Light map of nighttime United States

Where can you live and see stars, not light pollution?

Urban America can’t see the starry sky. It’s light pollution, and it’s a growing problem, scientists tell us. What if rural America is your last great chance to see the stars?

Rural scores a point?

I come from the city. It’s hard for me to see rural life as having cachet. Sure, The Pioneer Woman makes rural decorating seem trendy. Country air is nice. All in all, the city has everything else: culture, industry, innovation.

Yet, that’s not true. The city has everything except these billions of things: the night stars.

When I lived in the city, I didn’t think about the stars. The ones I saw were the fake peppered backgrounds in science fiction movies. The real stars? They weren’t visible. Above our heads was a dull night haze, like perennial cloud cover.
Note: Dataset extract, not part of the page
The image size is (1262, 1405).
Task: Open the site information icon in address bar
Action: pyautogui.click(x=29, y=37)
There was an observatory nearby. Maybe we’d go next weekend. Life went on without seeing stars.

Stars in a night sky
What we think of when we think of the night sky. (Not what we see anymore.)

Romance of the stars

Now, I live under a canopy of stars every night. I walk to our built-in observatory, our driveway. With my hands in my pockets, I’ll stare up at the sky and view a strong presence of stars.

I can do this now. I live in a rural town far outside the urban skyglow. (I’m where the arrow points on the satellite image above.)
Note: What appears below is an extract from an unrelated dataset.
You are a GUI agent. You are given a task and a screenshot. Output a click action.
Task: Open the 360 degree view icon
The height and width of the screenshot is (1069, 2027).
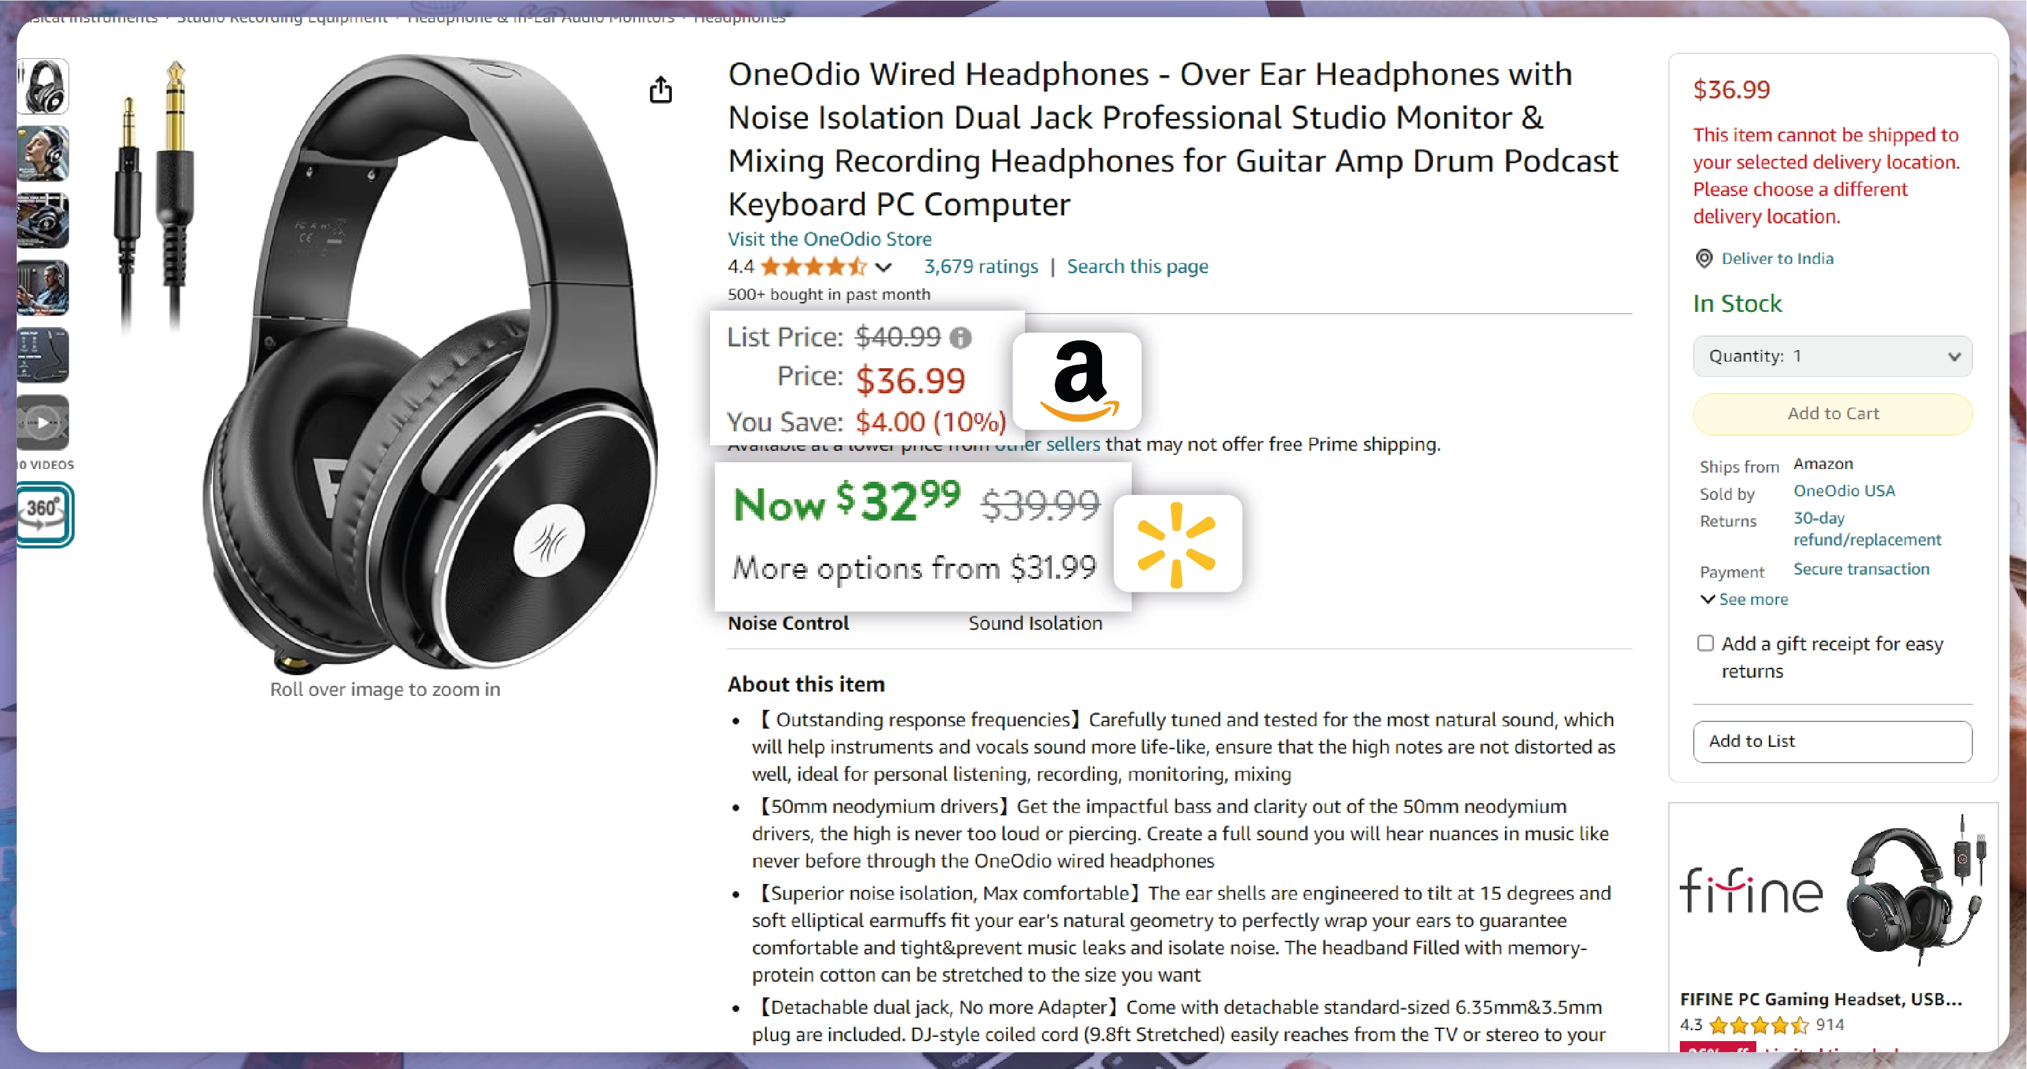[45, 514]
Rural America can be flat. Hilly. Dusty. Wooded. Or plain. But, I’ve come to understand every rural community has a view. People can look up at night. See an amazing display of stars. It’s where the cheapest plot of land rivals a city penthouse view.

I live in a rural town far outside the urban skyglow.

There’s something soothing about seeing stars, comforting. It makes you recollect when you last saw them this vividly. Probably a camping trip when I was young. Or, a wooded cabin. Starry vistas make an impression on you as a kid. Not in a science-fiction way, not for me. It expanded my imagination.

I’m not the type to wonder about life on other planets. (Isn’t there enough life in the seas we haven’t yet discovered?” What makes me daydream while looking at stars is who made them. What do these stars look like up-close? The spectrum of color is unlike anything we’ve seen. When you stare at a faraway starfield, you’re hit with what vastness really is. There’s nothing to compare. Not the deepest ocean, nor the tallest mountain.

It’s where the cheapest pot of land rivals a city penthouse view.

Here’s where a telescope on the deck really has a purpose.

Observatory panorama of Milky Way galaxy
The arch of the Milky Way is seen in this observatory panorama.

What we’re seeing (or missing)

The stars we see are in the Milky Way galaxy. The galaxy that our solar system is located in. According to our friends at Wikipedia, Milky Way is Latin for “milky circle.” It’s all that was recognized for a long time, a faint band of light. The band was found to be made up of planets in 1610, by Galileo.

More from Wikipedia:

"The Milky Way is a barred spiral galaxy with a diameter between 100,000 light-ears and 180,000 light-years. The Milky Way is estimated to contain 100-400 billion stars.

If you think about it, we’re traveling on a vessel. (Traveling in a circle, but still.) Those who can see the stars, they’re staring at the prow of the ship, so to speak. Those who cant’ see the stars are at the stern. The first group gets a view of what’s really going on. What’s out there. The other group can easily forget.

The Los Angeles night sky. No milky way.

Light pollution is a thing

We may think stars are nice. A nice-to-have thing. Except, scientists tell us it’s more serious. They tell us, light that blocks the stars is a form of pollution. It’s not just a nuisance. They’re labeling excessive light garbage!

We’re told that 80% of the world is blanketed in light pollution. Four of five people are having their lives impacted by this. And not just humans. The impact extends to wildlife, the climate, and our atmosphere.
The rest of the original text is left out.